━━ THE DATA ━━
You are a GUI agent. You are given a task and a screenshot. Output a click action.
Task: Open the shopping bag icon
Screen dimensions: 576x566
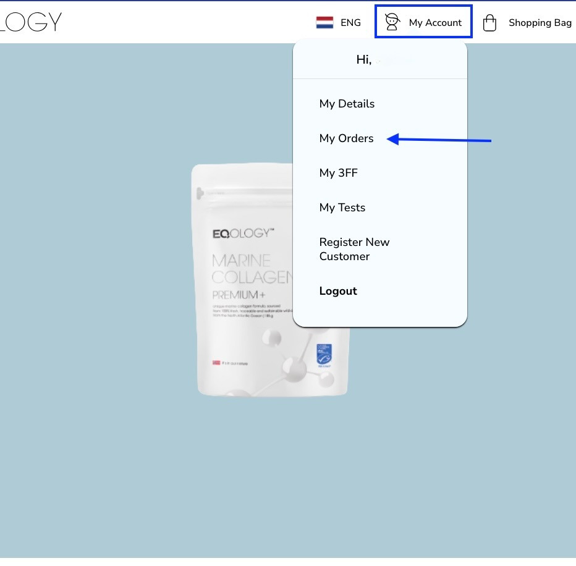click(x=489, y=23)
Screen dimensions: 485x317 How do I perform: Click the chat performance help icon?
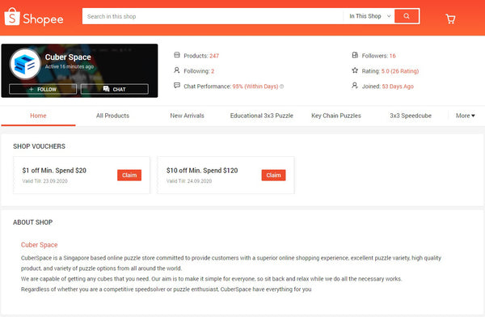point(282,87)
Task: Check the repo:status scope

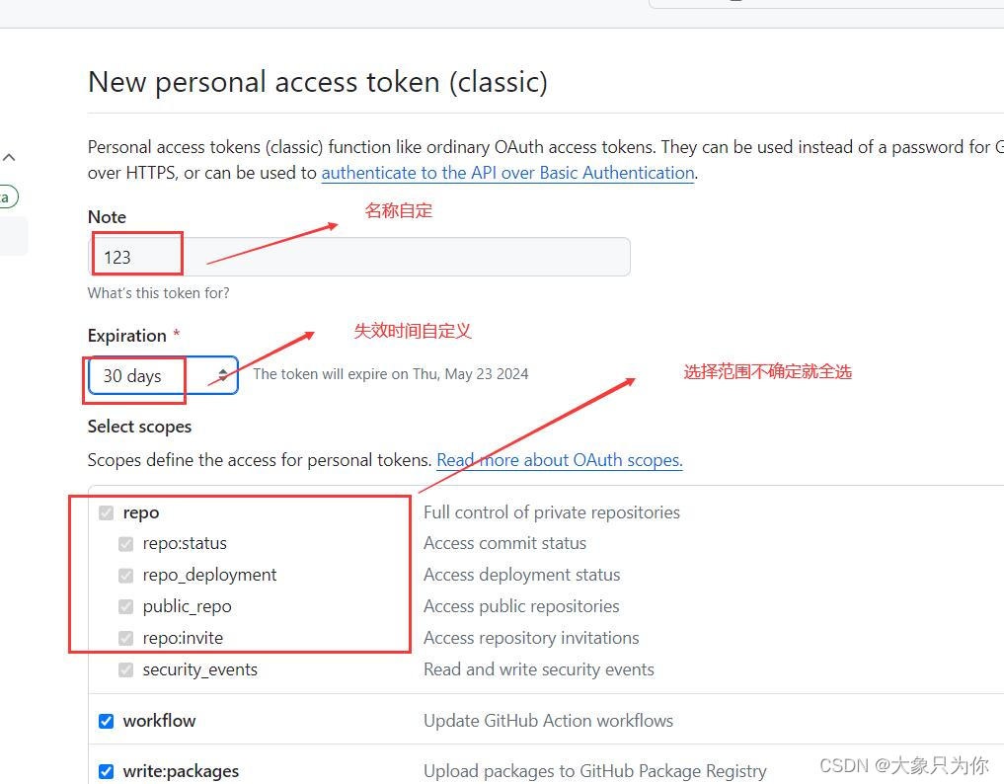Action: 125,543
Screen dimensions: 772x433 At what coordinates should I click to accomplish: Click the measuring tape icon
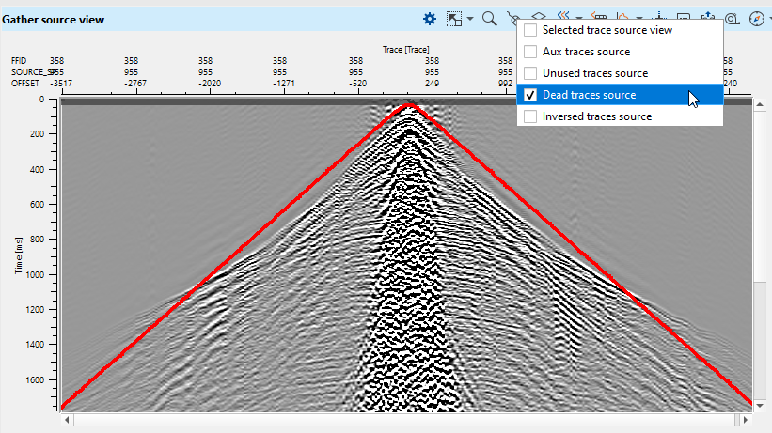(x=730, y=18)
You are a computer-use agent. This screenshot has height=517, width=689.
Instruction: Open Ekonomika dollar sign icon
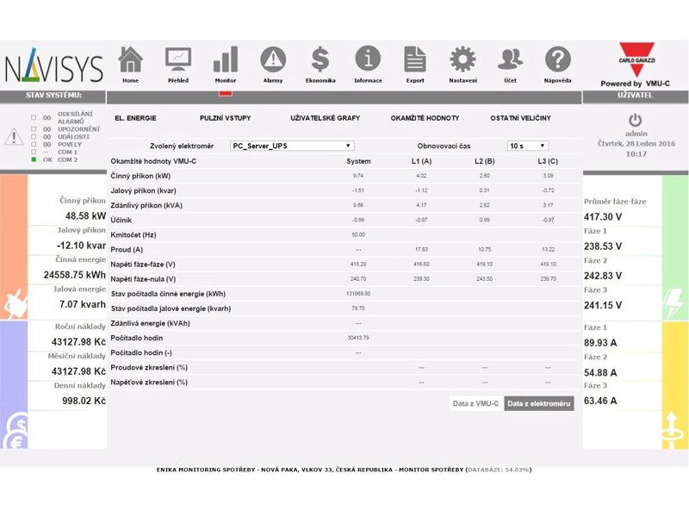[320, 60]
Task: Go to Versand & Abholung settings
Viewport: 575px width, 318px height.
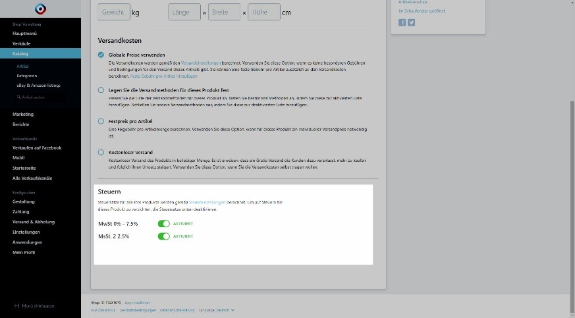Action: pyautogui.click(x=34, y=222)
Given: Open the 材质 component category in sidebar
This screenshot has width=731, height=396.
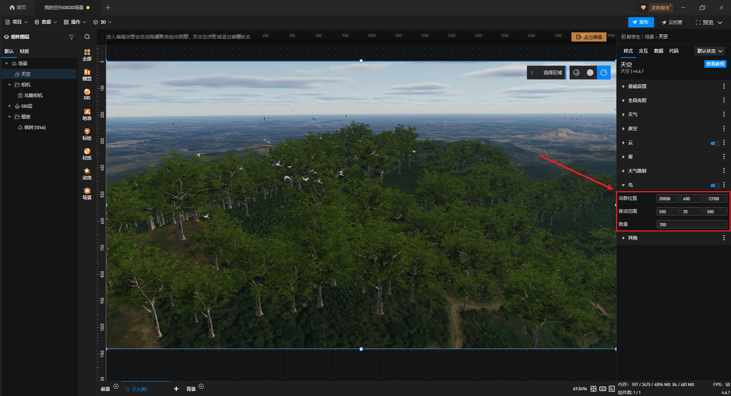Looking at the screenshot, I should click(87, 154).
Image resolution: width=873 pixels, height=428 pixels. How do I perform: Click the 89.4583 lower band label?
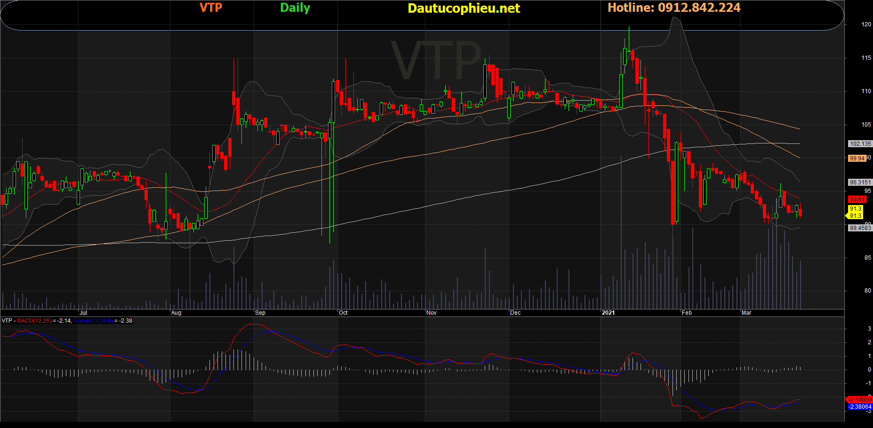tap(860, 228)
━━━
__PROBLEM__
Where a line of the records has the string "agent", return that line.

__SOLUTION__
You are a GUI agent. You are given a task and a screenshot. Output a click action.
You are a computer-use agent. This screenshot has height=517, width=689.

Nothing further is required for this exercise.